Büyüyemeden yitip gider
Serpilemeyen  umutların...

bir adım atsan,
güzel günlerin çoşkusuna
çok yakın sanırsın
delikanlı düşlerinde....
yitip gider
nice canlar düşlerinde
anlayamazsın...

yükselirken merdivenlerinde
mevcudu korurken yada
köküne kibrit suyu yaşamının
verirsin kendinden
her geçen gün azalarak ....
yitip gider benliğin
farkına bile varmazsın...30/12/14 e.k





23 Aralık 2014 Salı

hayatın akışı üzerine...

Barış lafıdır gidiyor, çözüm süreciyle birlikte. Herkes barış istiyor da neden ülke halen karışık. savaşta mıydık ayrıca? Barış derken Hitler’in sözünü anmadan geçemeyeceğim. Sizler barış istiyoruz deyip duruyorsunuz. Ben, sizden daha fazla barış istiyorum. Hiç savaş olmadan barış olur mu? der, Hitler.

Anadolu Toprakları binlerce yıldır sürekli savaşların, isyanların, taht kavgalarının alanı olmuştur.
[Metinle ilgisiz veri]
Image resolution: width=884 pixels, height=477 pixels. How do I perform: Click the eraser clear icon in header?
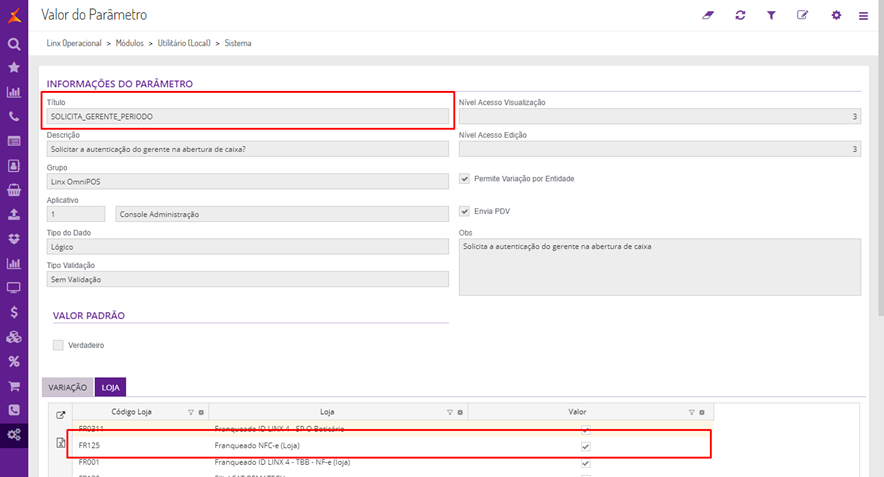[709, 15]
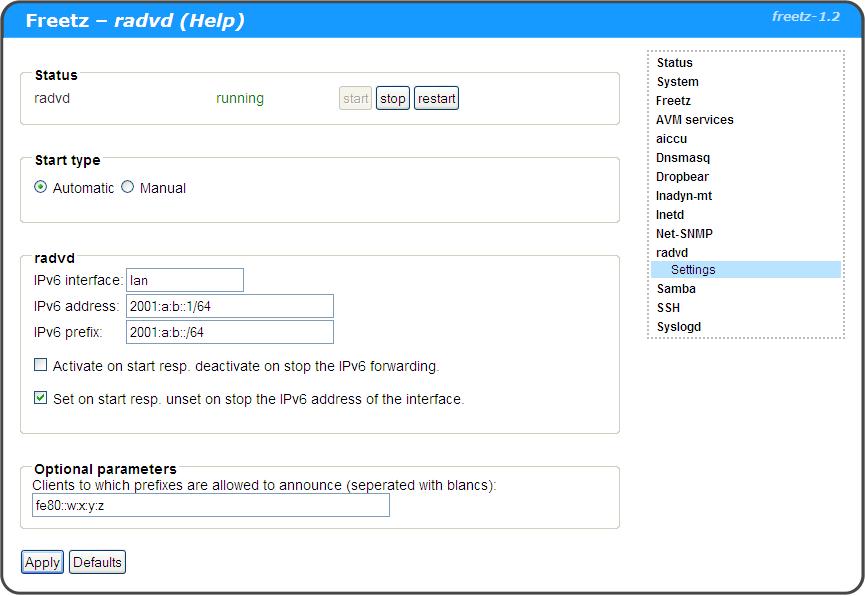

Ta Sümerler, hititler’den tutunda roma’ya, Osmanlı’ya hatta ve hatta günümüze kadar.

1420 Şeyh Bedrettin, 1444 Karamanoğlu, 1511 şahkulu, 1511, 1622, 1656, yeniçeri, 1600’lere kadar Celali, 1622 yeniçeri, 1648 Vardar Ali Paşa, 1703 Edirne, 1730 Patrona Halil, 1797 Pazvantoğlu, 1807 Kabakçı Mustafa, Girit, Hersek; Makedonya, Sason, 1909 Adana, 1909 31 Mart, 1919 Bozkır, Şeyh Eşref, Aznavur, Yozgat, Düzce, Milli Aşiret, Çopur Musa, Cemil Çeto, Demirci Efe, Çerkes Ethem,Pontus, Koçgiri, Şeyh Said, Menemen, Tunceli Ayaklanmaları, 60’la öğrenci olayları ve darbe, 70ler ve 80ler  öğrenci ve işçi hareketleri  ve darbe, 85den itibaren PKK..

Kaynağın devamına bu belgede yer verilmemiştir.